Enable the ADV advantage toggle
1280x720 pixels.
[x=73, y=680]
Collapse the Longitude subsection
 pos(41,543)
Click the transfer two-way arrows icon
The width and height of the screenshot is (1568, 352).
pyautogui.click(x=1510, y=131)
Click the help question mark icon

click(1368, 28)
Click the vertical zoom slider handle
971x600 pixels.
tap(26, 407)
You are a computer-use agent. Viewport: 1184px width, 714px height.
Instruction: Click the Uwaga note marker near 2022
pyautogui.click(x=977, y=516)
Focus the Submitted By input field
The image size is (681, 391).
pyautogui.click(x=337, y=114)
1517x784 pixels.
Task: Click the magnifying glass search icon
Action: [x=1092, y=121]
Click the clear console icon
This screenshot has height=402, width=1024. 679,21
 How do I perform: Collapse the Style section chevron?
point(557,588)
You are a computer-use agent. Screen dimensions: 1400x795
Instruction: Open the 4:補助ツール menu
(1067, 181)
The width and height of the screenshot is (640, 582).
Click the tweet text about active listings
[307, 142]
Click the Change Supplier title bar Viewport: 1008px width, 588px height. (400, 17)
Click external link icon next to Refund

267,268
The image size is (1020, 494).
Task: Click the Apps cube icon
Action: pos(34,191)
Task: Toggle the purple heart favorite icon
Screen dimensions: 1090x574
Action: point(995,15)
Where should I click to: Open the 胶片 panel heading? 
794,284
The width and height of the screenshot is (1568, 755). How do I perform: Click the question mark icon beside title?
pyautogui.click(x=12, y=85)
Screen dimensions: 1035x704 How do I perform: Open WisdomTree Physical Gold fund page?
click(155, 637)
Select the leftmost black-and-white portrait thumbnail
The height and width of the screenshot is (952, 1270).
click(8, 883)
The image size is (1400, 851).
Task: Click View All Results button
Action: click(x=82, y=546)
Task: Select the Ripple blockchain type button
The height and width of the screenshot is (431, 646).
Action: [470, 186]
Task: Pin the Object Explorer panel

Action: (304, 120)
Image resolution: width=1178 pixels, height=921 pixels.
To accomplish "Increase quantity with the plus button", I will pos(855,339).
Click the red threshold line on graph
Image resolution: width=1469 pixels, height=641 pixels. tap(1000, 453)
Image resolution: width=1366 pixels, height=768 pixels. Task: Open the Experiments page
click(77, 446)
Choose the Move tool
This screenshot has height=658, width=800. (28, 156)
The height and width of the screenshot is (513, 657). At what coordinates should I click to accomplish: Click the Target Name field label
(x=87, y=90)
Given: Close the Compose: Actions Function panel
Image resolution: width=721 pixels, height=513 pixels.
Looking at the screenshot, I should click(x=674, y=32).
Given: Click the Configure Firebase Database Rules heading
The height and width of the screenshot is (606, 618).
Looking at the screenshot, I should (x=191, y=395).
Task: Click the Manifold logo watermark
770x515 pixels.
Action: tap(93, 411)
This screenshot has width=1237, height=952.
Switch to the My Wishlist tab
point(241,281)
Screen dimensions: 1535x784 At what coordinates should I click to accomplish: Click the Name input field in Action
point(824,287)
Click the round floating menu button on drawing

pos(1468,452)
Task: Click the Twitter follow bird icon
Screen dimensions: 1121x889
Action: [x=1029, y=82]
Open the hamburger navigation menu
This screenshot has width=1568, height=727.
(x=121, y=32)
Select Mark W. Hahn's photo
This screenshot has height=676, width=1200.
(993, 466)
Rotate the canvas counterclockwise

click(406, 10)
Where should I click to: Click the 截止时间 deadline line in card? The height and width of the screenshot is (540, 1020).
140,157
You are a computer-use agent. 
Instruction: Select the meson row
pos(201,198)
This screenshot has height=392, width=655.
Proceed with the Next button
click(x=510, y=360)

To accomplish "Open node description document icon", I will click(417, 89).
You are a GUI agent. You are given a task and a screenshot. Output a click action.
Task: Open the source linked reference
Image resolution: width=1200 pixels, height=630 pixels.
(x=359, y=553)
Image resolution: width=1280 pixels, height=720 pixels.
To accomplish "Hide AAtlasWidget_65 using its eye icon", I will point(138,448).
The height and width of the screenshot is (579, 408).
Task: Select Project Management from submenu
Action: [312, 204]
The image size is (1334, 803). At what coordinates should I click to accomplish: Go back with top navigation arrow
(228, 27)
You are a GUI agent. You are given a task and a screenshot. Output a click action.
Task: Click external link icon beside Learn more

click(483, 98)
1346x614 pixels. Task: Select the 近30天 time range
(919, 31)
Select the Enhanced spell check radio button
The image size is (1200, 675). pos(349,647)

++++++++++

PROBLEM STATEMENT: Each entry in the listing is to be copied exactly.

SOLUTION FOR THIS PROBLEM:
Enable the ADV advantage toggle
1280x720 pixels.
[x=73, y=680]
Collapse the Longitude subsection
 pos(41,543)
Click the transfer two-way arrows icon
The width and height of the screenshot is (1568, 352).
pyautogui.click(x=1510, y=131)
Click the help question mark icon

click(1368, 28)
Click the vertical zoom slider handle
971x600 pixels.
tap(26, 407)
You are a computer-use agent. Viewport: 1184px width, 714px height.
Instruction: Click the Uwaga note marker near 2022
pyautogui.click(x=977, y=516)
Focus the Submitted By input field
The image size is (681, 391).
pyautogui.click(x=337, y=114)
1517x784 pixels.
Task: Click the magnifying glass search icon
Action: [x=1092, y=121]
Click the clear console icon
This screenshot has height=402, width=1024. 679,21
 How do I perform: Collapse the Style section chevron?
point(557,588)
You are a computer-use agent. Screen dimensions: 1400x795
Instruction: Open the 4:補助ツール menu
(1067, 181)
The width and height of the screenshot is (640, 582).
Click the tweet text about active listings
[307, 142]
Click the Change Supplier title bar Viewport: 1008px width, 588px height. (400, 17)
Click external link icon next to Refund

267,268
The image size is (1020, 494).
Task: Click the Apps cube icon
Action: pos(34,191)
Task: Toggle the purple heart favorite icon
Screen dimensions: 1090x574
Action: point(995,15)
Where should I click to: Open the 胶片 panel heading? 
794,284
The width and height of the screenshot is (1568, 755). How do I perform: Click the question mark icon beside title?
pyautogui.click(x=12, y=85)
Screen dimensions: 1035x704 How do I perform: Open WisdomTree Physical Gold fund page?
click(155, 637)
Select the leftmost black-and-white portrait thumbnail
The height and width of the screenshot is (952, 1270).
click(8, 883)
The image size is (1400, 851).
Task: Click View All Results button
Action: click(x=82, y=546)
Task: Select the Ripple blockchain type button
The height and width of the screenshot is (431, 646).
Action: [470, 186]
Task: Pin the Object Explorer panel

Action: (304, 120)
Image resolution: width=1178 pixels, height=921 pixels.
To accomplish "Increase quantity with the plus button", I will pos(855,339).
Click the red threshold line on graph
Image resolution: width=1469 pixels, height=641 pixels. tap(1000, 453)
Image resolution: width=1366 pixels, height=768 pixels. Task: Open the Experiments page
click(77, 446)
Choose the Move tool
This screenshot has height=658, width=800. (28, 156)
The height and width of the screenshot is (513, 657). At what coordinates should I click to accomplish: Click the Target Name field label
(x=87, y=90)
Given: Close the Compose: Actions Function panel
Image resolution: width=721 pixels, height=513 pixels.
Looking at the screenshot, I should click(x=674, y=32).
Given: Click the Configure Firebase Database Rules heading
The height and width of the screenshot is (606, 618).
Looking at the screenshot, I should (x=191, y=395).
Task: Click the Manifold logo watermark
770x515 pixels.
Action: tap(93, 411)
This screenshot has width=1237, height=952.
Switch to the My Wishlist tab
point(241,281)
Screen dimensions: 1535x784 At what coordinates should I click to accomplish: Click the Name input field in Action
point(824,287)
Click the round floating menu button on drawing

pos(1468,452)
Task: Click the Twitter follow bird icon
Screen dimensions: 1121x889
Action: [x=1029, y=82]
Open the hamburger navigation menu
This screenshot has width=1568, height=727.
(x=121, y=32)
Select Mark W. Hahn's photo
This screenshot has height=676, width=1200.
(993, 466)
Rotate the canvas counterclockwise

click(406, 10)
Where should I click to: Click the 截止时间 deadline line in card? The height and width of the screenshot is (540, 1020).
140,157
You are a computer-use agent. 
Instruction: Select the meson row
pos(201,198)
This screenshot has height=392, width=655.
Proceed with the Next button
click(x=510, y=360)

To accomplish "Open node description document icon", I will click(417, 89).
You are a GUI agent. You are given a task and a screenshot. Output a click action.
Task: Open the source linked reference
Image resolution: width=1200 pixels, height=630 pixels.
(x=359, y=553)
Image resolution: width=1280 pixels, height=720 pixels.
To accomplish "Hide AAtlasWidget_65 using its eye icon", I will point(138,448).
The height and width of the screenshot is (579, 408).
Task: Select Project Management from submenu
Action: [312, 204]
The image size is (1334, 803). At what coordinates should I click to accomplish: Go back with top navigation arrow
(228, 27)
You are a GUI agent. You are given a task and a screenshot. Output a click action.
Task: Click external link icon beside Learn more

click(483, 98)
1346x614 pixels. Task: Select the 近30天 time range
(919, 31)
Select the Enhanced spell check radio button
The image size is (1200, 675). pos(349,647)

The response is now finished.